Supplied records:
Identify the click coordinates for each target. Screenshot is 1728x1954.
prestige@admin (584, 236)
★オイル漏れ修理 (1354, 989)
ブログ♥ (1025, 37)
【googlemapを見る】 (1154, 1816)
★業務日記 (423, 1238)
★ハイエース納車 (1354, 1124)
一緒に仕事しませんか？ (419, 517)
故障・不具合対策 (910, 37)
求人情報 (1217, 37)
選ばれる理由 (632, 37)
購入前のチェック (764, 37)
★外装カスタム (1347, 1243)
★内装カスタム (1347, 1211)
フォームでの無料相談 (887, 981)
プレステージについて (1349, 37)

Brief: Reproduce the entries in full, exactly as written.

Solution for this task:
Identify the click coordinates for each target. Screenshot is 1728x1954.
prestige@admin (584, 236)
★オイル漏れ修理 (1354, 989)
ブログ♥ (1025, 37)
【googlemapを見る】 (1154, 1816)
★業務日記 (423, 1238)
★ハイエース納車 (1354, 1124)
一緒に仕事しませんか？ (419, 517)
故障・不具合対策 (910, 37)
求人情報 (1217, 37)
選ばれる理由 (632, 37)
購入前のチェック (764, 37)
★外装カスタム (1347, 1243)
★内装カスタム (1347, 1211)
フォームでの無料相談 (887, 981)
プレステージについて (1349, 37)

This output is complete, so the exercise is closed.